Jack groaned and rolled over her in narrow bed, pulling a frayed quilt over her ears. It couldn't be time to wake up; she didn't want to return to a life that offered only dismal desperation.

Something pounded on her door. "Jacqueline Marie Harrison, don't make me come in there!"

Jack recognized the voice and she rolled out of bed at once, rushing for the door. "Hold your horses, Minnie, I'm coming!"

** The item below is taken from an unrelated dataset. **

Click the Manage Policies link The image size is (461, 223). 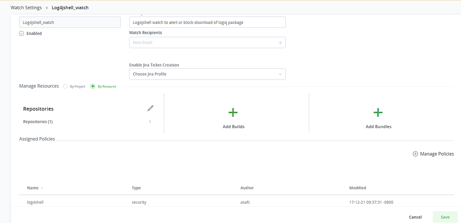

In her haste to open the door, she stubbed her toe against the crooked leg of a kitchen chair and winced in pain, hopping the rest of the distance on one foot. By the way the sun filtered through her window, Jack knew she would be late to work if she dawdled any longer. Work. There was something to look forward to.

"Jack!"

"I'm here, I'm here!" Jack cried, throwing the door open with one hand while massaging her injured toe with the other. "Sweet mercy, Minnie, calm down."

Minnie stood on her sagging front porch with both hands on her hips. "In case you've forgotten, you left your bicycle at the Hunt house last night, so we have to walk. We're going to be late if you don't get yourself into some clean clothes."
Jack winced as the sun shone in through the open door and blocked its rays with one hand. "Drat." She'd forgotten about the lost bicycle--that would make her trips to town and work much more laborious, but she had nothing to blame but her own stupidity. "I need to change."

After she and Donovan fought last night, Jack threw herself into bed in her dirtied dress, removing only her boots. Now her sheets were soiled and she needed to change. Stripping to her slip, Jack quickly selected one of her only other dresses and pulled it on while Minnie gathered her lunch and tossed her an apple for breakfast.

The wind had a nip in the air; October had arrived and with it the leaves had started to fall and the weather grew cold in the evening. She pulled a shawl over her shoulders and followed Minnie silently out the door.

Jack and Minnie walked along the path to the factory as a flock of birds passed overhead, heading south for the winter. "So, do you want to tell me what happened?" Minnie finally asked.

"Not really."

"Donovan said you nearly got shot." Minnie glanced at Jack but she refused to meet her gaze.

"I think I should avoid the Hunt house from now on. Every time I go there, someone pulls a gun on me." Jack tried to laugh, but the sound died in her throat.

"He was up half the night, pacing. I thought he was going to show up at your front door."

Jack wished he had. She wished he would come to her and tell her he wasn't leaving, but he hadn't and he hadn't made her any promises.

"He's still here?" she murmured, looking to Minnie.

The woman's dark eyes were knowing. "I don't think he's going anywhere, Jack."

If only Jack had the same certainty. She had seen the look of desperation in his near-black eyes when he reached the decision that leaving was the only way to protect her. Would he at least stop to say goodbye or had she lost that privilege when she told Donovan that he would lose her if he left? Nausea broiled in her stomach and Jack swallowed it back. There was no time for such love-addled weakness, not when the Slate brothers still roamed Irvington.

"So Margaret works here now?"
Minnie glanced at Jack again but let the topic of conversation change. "Yes, as of last week. All she does is try to suck up to Cartwright. It's downright revolting."